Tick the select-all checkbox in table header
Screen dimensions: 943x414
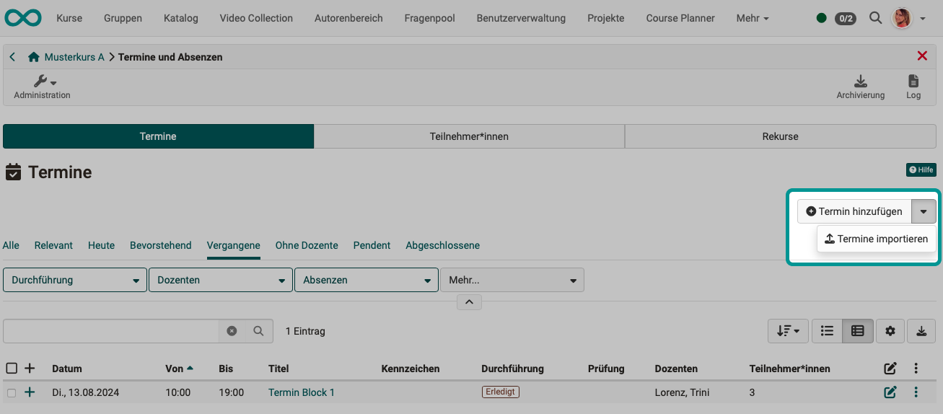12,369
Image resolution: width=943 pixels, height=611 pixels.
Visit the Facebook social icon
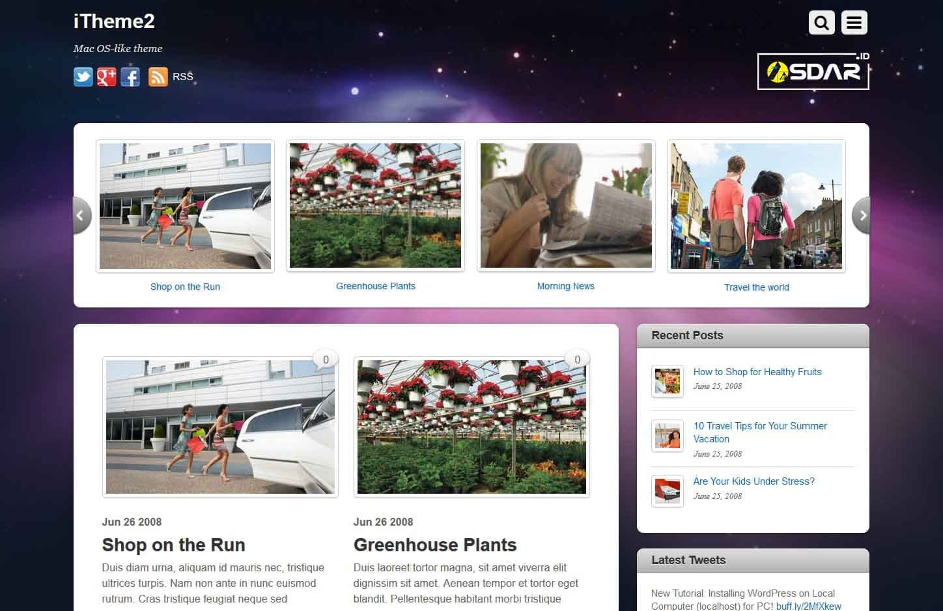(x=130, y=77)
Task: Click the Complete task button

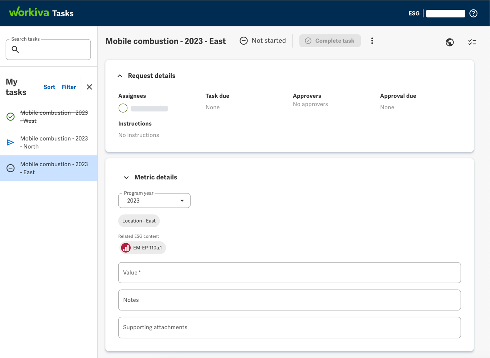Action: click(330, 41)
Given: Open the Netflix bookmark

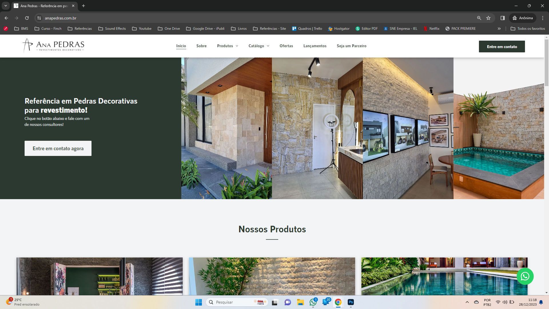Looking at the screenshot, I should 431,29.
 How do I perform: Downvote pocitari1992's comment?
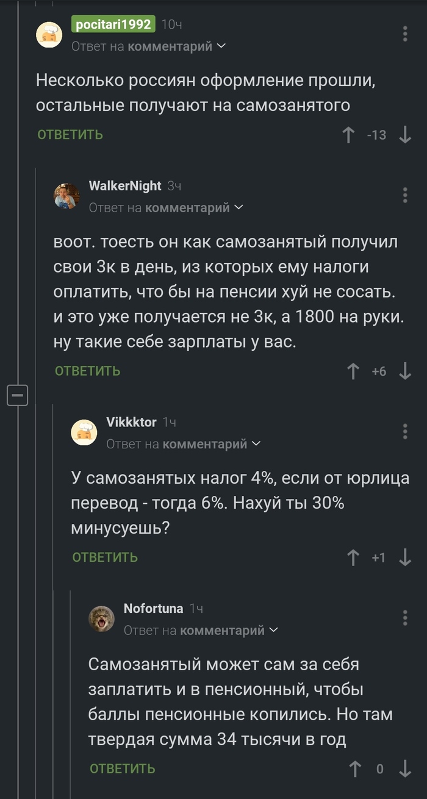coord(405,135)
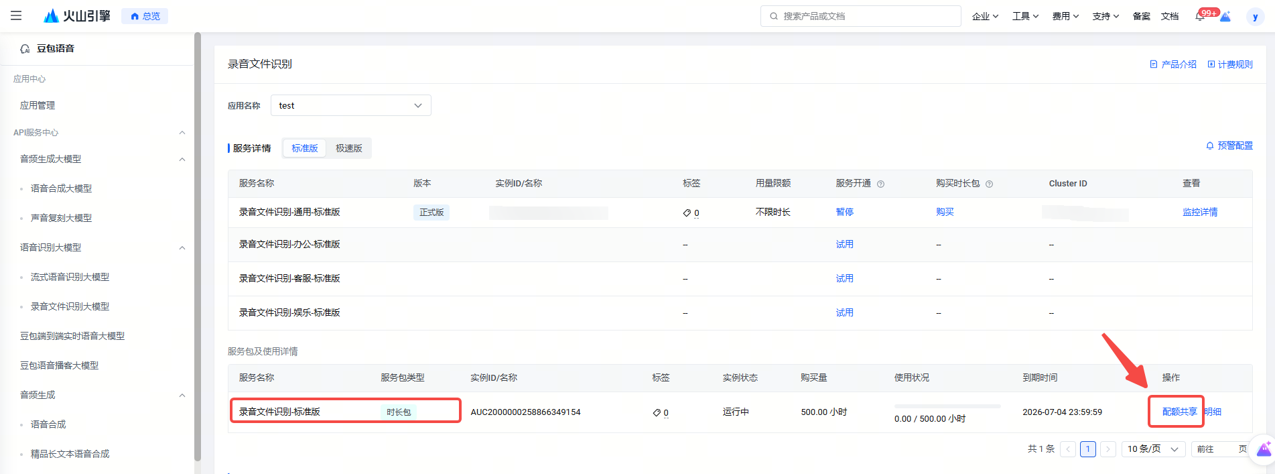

────

__PROBLEM STATEMENT__
Recast the lines of the entries above as a JSON list of strings, one string per line, with blank lines omitted. Leave the pictures out of the list.

__CORRECT RESULT__
[
  "Tick the select-all checkbox in table header",
  "Screen dimensions: 943x414",
  "12,369",
  "Image resolution: width=943 pixels, height=611 pixels.",
  "Visit the Facebook social icon",
  "(x=130, y=77)",
  "Task: Click the Complete task button",
  "Action: click(330, 41)",
  "Given: Open the Netflix bookmark",
  "Looking at the screenshot, I should 431,29.",
  " How do I perform: Downvote pocitari1992's comment?",
  "coord(405,135)"
]